In this work we study mean-square (MS) stability and mean-square (MS) performance for discrete-time, finite-dimensional linear time-varying systems with dynamics subject to i.i.d. random variation.

We do so primarily in the context of networked control systems (NCS) where the network communication channels are unreliable and modeled as multiplicative stochastic uncertainties, e.g. wireless links subject to packet dropouts and modeled as Bernoulli processes.

We first focus on the analysis problem in general. We derive a convex feasibility problem and associated convex optimization problem

which can be used to determine the MS stability and MS performance respectively of a given system. Since this analysis theory is derived in terms of the feasibility of and optimization of a linear cost subject to linear matrix inequalities (LMIs), it serves as the foundation from which a solution methodology for numerous controller synthesis problems can be derived.

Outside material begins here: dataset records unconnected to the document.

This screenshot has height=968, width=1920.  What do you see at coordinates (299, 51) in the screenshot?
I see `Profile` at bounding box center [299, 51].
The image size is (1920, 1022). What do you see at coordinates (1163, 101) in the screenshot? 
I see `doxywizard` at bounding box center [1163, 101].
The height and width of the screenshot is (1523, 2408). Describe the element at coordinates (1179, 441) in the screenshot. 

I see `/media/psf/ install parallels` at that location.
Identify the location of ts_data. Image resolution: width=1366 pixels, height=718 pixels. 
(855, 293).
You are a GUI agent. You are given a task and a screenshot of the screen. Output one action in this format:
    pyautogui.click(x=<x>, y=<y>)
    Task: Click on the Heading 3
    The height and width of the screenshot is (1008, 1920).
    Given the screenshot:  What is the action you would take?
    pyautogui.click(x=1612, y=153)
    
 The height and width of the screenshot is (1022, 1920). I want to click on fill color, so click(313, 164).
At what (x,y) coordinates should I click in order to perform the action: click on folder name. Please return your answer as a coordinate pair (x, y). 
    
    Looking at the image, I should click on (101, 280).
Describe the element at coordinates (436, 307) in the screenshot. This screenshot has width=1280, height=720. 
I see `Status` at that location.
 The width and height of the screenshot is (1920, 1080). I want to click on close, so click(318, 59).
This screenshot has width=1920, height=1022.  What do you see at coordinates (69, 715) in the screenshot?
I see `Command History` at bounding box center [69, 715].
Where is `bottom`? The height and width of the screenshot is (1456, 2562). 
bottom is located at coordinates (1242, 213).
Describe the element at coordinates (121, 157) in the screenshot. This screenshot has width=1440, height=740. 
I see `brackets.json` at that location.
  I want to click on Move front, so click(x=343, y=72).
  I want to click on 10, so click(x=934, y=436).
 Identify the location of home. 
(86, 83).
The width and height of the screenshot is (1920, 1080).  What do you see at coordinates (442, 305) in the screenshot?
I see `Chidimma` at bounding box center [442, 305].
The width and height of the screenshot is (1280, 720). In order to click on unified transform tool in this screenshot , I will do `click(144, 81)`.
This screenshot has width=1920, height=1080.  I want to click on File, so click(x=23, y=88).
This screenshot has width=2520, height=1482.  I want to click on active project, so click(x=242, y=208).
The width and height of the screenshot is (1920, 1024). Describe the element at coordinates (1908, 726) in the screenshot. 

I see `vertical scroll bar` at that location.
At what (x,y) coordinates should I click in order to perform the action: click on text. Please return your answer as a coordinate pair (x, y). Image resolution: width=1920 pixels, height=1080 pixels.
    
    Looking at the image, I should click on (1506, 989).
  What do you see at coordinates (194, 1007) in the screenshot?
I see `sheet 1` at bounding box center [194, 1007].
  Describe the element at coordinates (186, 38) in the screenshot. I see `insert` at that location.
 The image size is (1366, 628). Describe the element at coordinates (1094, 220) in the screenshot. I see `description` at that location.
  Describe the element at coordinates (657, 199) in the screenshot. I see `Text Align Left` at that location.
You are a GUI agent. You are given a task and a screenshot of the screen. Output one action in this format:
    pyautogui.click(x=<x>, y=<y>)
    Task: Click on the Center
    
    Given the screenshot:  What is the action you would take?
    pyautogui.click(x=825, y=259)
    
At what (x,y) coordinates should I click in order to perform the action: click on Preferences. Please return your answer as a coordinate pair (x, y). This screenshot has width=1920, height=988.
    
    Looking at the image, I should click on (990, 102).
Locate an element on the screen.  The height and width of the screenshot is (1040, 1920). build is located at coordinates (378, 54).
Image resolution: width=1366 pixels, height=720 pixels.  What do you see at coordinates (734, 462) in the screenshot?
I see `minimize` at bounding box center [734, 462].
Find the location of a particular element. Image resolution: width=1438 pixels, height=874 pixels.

Next we formulate the main synthesis problem we consider in this work: a networked control system where both the sensor measurements for the plant(s) and the commands from the controller are transmitted via unreliable communication channels. We treat the unreliable communication links as i.i.d. random processes. We assume that the plant(s) and links are subject to additive exogenous noise, and that we have access to a reliable but delayed acknowledgment of whether or not the controller commands were received by the plant(s) on the previous time step. Finally we restrict the controller to be finite-dimensional, linear, have no structural dependence on the particular path history of the random processes, and scale in size and complexity linearly with the number of random channels.

We then show that this synthesis problem has a MS stabilizing solution if and only if two simpler convex problems have MS stabilizing solutions, and moreover that the optimal MS performance solution to this synthesis problem if it exists can be obtained by solving a sequence of these simpler convex problems. Additionally, we show that the overall optimal MS performance cost is the sum of two components which can be determined from the solutions to the special problems. That is, we derive a separation principle for our problem analogous to the classical H2 synthesis.